Since GPT-3, people realized that the way you communicate with AI systems matters a lot to the quality you get in return. You shouldn’t think of these systems as diviners. They can’t read your mind. They are great at creating new things with just a bit of help, but that help is critical. And that’s on you. You have to learn how to get the best out of them, otherwise, they could be disappointing.
That’s why researchers came up with the term prompt engineering. It reflects the fact that learning how to communicate with these AIs is a skill. People can play for days and days with GPT-3 or DALL·E 2 and realize they’re not getting better results because they never learned the correct techniques. Others may find out that even after months, they’re still improving at tweaking words and concepts here and there and getting increasingly higher-quality outputs.
This is important for two reasons.
First, digital artists, designers, and illustrators that are aware of the advent of these technologies can — and should — get ahead of the curve and develop prompting skills to stay relevant. Most people will remain, at most, casual users of these systems. People with excellent prompting skills will be able to get the best out of DALL·E 2-like AIs while most people will need to rely on them once more to get decent art.
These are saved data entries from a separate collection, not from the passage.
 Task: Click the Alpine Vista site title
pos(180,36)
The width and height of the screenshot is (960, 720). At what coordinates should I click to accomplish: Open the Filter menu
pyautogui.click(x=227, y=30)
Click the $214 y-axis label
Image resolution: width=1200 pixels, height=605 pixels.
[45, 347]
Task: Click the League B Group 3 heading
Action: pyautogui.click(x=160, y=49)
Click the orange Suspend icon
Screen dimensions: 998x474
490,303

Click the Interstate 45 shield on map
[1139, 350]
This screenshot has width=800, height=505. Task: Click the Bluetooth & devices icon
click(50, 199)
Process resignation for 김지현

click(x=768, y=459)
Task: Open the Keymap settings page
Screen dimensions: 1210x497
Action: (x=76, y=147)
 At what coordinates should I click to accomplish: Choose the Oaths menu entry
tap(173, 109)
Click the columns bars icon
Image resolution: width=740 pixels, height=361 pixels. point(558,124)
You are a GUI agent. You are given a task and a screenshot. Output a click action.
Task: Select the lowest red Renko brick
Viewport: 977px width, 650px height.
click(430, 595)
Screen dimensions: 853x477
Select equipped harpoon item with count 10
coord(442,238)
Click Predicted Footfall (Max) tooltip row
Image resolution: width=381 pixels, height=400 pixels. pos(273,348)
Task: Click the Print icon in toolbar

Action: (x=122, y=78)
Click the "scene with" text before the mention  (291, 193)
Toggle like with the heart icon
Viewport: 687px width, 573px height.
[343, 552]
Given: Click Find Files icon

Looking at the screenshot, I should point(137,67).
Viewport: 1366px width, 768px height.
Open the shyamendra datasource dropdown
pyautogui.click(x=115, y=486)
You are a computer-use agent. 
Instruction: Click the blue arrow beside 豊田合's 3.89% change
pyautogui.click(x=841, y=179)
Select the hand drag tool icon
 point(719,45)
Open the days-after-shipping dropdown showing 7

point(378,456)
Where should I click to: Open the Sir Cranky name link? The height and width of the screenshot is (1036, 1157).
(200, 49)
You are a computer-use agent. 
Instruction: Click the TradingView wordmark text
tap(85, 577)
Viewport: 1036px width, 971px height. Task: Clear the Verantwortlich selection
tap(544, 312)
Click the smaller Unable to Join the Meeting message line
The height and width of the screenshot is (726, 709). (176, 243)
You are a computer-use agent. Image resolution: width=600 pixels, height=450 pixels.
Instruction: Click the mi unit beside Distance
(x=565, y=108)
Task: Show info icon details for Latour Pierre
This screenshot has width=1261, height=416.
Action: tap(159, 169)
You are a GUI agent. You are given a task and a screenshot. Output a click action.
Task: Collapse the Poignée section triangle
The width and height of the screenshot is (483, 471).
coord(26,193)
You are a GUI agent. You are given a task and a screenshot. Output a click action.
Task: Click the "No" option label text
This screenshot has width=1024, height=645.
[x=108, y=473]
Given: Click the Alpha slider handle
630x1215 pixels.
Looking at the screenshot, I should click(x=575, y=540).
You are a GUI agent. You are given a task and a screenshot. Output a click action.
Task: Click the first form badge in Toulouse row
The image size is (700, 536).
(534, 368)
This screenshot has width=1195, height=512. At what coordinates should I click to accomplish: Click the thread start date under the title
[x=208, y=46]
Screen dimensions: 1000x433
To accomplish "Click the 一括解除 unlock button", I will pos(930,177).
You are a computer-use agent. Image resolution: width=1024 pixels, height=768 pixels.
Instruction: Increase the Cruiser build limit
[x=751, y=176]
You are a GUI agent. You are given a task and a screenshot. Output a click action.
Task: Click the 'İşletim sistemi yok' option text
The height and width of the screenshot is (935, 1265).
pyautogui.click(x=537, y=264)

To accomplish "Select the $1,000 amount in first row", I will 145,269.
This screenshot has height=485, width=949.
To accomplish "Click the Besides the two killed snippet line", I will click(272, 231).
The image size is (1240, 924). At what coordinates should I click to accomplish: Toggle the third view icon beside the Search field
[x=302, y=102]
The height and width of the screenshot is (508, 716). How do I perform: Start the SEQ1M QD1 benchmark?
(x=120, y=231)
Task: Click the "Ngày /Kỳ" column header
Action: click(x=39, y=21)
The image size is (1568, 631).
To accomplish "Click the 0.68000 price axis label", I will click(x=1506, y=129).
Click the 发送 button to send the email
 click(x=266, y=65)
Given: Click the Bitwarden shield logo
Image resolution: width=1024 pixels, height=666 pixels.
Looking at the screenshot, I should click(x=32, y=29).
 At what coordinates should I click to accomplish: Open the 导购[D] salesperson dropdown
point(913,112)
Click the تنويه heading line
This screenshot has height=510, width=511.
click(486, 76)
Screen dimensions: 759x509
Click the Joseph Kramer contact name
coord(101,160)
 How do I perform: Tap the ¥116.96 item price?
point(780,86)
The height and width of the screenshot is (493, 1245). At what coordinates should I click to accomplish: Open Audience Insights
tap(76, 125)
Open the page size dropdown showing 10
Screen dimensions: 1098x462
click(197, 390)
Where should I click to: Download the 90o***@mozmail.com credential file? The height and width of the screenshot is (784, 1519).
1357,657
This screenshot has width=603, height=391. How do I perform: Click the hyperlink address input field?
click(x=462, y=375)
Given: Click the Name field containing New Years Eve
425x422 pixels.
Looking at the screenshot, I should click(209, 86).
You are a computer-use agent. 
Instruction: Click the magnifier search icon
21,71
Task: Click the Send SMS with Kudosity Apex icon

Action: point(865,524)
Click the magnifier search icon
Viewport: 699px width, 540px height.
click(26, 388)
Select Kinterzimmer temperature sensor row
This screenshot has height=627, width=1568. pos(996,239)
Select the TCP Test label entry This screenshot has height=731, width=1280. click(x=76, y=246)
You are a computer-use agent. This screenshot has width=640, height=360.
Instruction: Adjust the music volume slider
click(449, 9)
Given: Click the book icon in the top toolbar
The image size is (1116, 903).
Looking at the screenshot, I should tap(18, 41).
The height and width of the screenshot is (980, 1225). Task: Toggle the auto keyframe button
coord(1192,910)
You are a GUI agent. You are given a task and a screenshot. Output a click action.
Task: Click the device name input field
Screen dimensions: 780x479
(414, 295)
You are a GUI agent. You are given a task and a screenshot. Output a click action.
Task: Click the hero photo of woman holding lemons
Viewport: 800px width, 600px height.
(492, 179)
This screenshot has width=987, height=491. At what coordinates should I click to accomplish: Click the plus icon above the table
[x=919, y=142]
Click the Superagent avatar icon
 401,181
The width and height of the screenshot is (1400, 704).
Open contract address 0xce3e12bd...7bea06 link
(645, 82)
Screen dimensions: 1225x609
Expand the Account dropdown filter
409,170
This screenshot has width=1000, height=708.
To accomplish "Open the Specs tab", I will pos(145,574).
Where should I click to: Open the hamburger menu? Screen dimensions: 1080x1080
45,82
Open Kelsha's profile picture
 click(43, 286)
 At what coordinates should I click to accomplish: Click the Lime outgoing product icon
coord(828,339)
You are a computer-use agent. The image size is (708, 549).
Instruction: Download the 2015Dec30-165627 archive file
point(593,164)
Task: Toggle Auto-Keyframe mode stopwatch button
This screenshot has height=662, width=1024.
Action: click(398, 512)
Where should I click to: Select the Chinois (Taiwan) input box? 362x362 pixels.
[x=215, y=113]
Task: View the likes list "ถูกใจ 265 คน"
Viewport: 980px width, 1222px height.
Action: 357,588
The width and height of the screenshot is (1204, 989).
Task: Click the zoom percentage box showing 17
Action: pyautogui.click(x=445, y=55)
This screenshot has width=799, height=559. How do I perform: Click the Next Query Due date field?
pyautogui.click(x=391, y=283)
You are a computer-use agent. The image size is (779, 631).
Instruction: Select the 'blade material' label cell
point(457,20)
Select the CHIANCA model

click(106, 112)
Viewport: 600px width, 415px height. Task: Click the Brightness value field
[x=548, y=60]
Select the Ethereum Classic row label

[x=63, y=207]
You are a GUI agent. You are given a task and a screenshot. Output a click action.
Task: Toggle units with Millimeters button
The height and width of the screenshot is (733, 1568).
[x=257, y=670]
This is the most powerful argument against the idea that AI visual generators will take the jobs of artists or designers. They will have to update their skill set, yes. But companies won’t use DALL·E 2 directly. They will look for people who know how to use it. People with great prompt engineering skills.
And I’m quite sure those who are well-versed in visual creativity and updated on the latest AI trends are the best posited to fill those spots.
Let me emphasize that. Don’t be fooled, don’t think that just because you can use DALL·E 2 you’ll be able to do artistic magic. Any digital artist could confirm that communicating with DALL·E 2 could be considered an art in and of itself.
Like oil painting and digital drawing require a particular set of skills, creating with DALL·E 2 does, too.
How difficult it is to acquire those skills will certainly define how much competence tech-savvy artists will face. For now, they have that edge.
OpenAI’s announcement isn’t unexpected. We knew this was coming. It isn’t the beginning of something within the AI field, but a continuation of already existing trends.
However, it’s definitely an inflection point. People who would have never come into explicit contact with AI otherwise will do so through DALL·E 2 creations.
It will reach the most distant corners of the non-tech-savvy world and many more people will start to become aware of AI and its influence on the world and their lives.
And what better way to achieve that than through art, creativity, and imagination?